__PROMPT__
Turn everything from the line containing "Given: Click the stroke count 13 beside 愛" down to the end of the material into a numbered list, skipping blank lines. Leave the pictures out.

__RECORDS TO PROCESS__

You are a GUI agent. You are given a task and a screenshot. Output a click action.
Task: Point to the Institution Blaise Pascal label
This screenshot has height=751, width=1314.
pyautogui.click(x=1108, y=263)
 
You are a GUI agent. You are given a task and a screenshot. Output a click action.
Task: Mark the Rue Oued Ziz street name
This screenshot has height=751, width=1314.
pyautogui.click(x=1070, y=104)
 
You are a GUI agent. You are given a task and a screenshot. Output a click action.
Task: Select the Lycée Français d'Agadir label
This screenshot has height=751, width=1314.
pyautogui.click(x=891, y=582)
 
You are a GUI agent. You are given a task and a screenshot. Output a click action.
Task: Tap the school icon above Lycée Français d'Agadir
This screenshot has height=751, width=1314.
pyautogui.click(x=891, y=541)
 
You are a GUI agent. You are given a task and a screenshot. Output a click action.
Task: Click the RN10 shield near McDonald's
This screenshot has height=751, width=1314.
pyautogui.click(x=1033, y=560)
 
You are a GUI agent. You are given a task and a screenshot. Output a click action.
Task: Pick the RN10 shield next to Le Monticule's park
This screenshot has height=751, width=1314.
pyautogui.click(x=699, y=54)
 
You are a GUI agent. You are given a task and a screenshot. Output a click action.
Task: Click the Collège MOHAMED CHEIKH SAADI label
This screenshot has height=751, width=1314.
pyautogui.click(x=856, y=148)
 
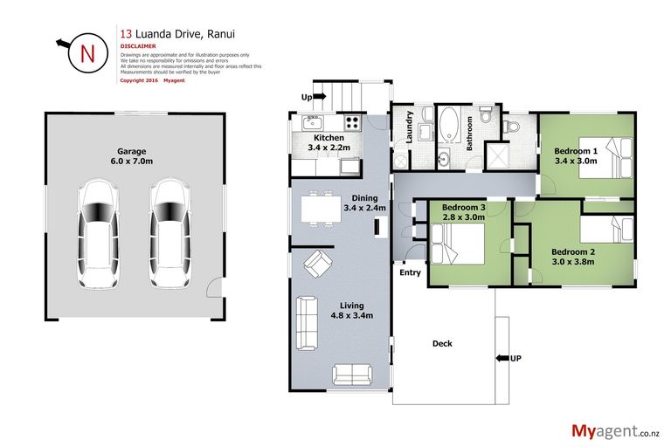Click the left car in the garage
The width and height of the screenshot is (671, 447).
96,234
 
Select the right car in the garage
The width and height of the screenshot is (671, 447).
168,234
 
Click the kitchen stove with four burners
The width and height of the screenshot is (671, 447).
353,123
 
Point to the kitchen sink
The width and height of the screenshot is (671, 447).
313,123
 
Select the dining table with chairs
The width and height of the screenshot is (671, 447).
320,209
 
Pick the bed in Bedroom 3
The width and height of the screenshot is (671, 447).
453,240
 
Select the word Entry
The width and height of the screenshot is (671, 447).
410,273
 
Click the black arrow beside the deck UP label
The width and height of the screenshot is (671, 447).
501,358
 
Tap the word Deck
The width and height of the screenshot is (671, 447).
442,343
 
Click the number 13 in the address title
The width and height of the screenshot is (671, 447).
126,34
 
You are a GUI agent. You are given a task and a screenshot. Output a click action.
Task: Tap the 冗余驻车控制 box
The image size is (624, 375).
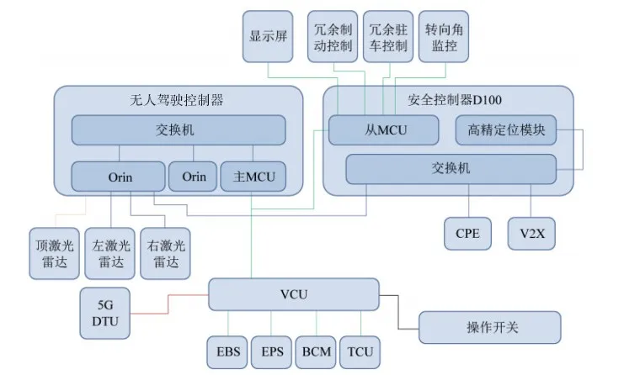[x=387, y=36]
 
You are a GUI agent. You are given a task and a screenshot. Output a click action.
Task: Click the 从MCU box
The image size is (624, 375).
[x=384, y=130]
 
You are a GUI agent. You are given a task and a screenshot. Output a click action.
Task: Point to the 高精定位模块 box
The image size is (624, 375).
[x=506, y=130]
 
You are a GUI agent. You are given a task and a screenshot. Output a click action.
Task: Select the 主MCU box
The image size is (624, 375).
[x=253, y=177]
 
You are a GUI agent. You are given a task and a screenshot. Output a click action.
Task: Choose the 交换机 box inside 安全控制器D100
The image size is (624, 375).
[x=451, y=168]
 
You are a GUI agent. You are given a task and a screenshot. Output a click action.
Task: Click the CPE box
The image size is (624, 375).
[x=467, y=233]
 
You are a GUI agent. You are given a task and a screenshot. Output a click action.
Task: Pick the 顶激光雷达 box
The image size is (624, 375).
[x=54, y=252]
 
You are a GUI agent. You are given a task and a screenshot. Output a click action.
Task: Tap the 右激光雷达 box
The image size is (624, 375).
[x=165, y=252]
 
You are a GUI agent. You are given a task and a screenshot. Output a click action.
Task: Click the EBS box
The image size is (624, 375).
[x=227, y=351]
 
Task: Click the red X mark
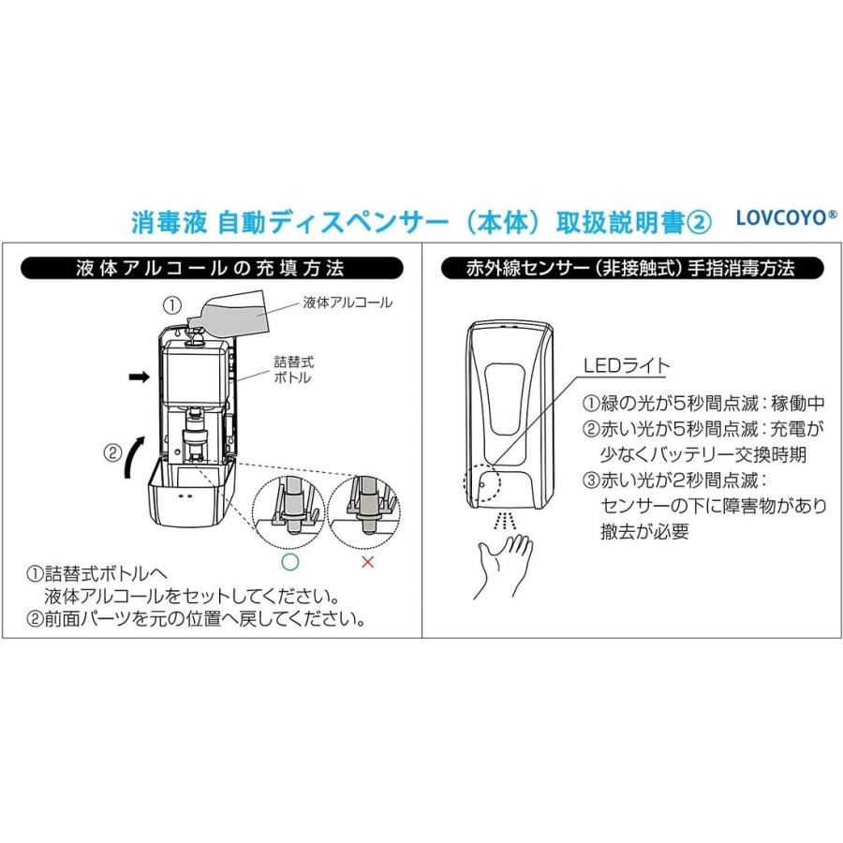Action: click(367, 562)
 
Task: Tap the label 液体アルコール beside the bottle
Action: click(348, 303)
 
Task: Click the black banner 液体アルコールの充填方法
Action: click(210, 268)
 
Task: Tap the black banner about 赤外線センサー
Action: click(630, 268)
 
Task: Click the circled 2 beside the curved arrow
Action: click(111, 451)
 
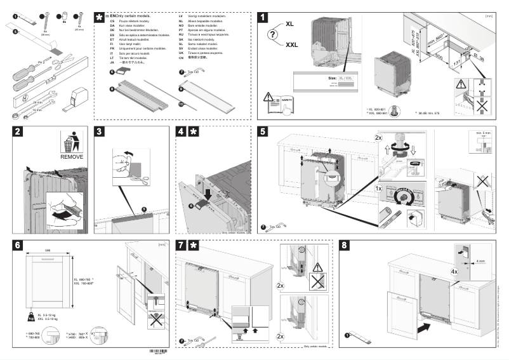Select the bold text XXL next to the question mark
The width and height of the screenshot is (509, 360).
[x=292, y=45]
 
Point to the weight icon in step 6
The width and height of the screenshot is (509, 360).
[x=30, y=316]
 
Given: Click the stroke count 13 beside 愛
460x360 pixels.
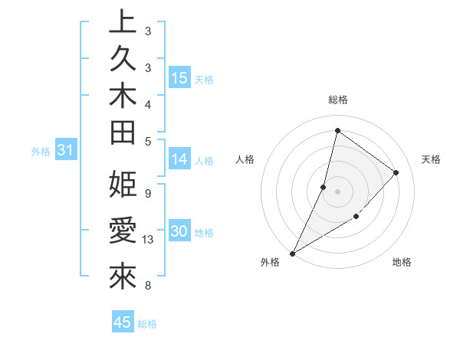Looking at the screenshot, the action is pyautogui.click(x=149, y=240).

__REPLY__
1. Given: Click the stroke count 13 beside 愛
2. 460x360 pixels.
3. Looking at the screenshot, the action is pyautogui.click(x=149, y=240).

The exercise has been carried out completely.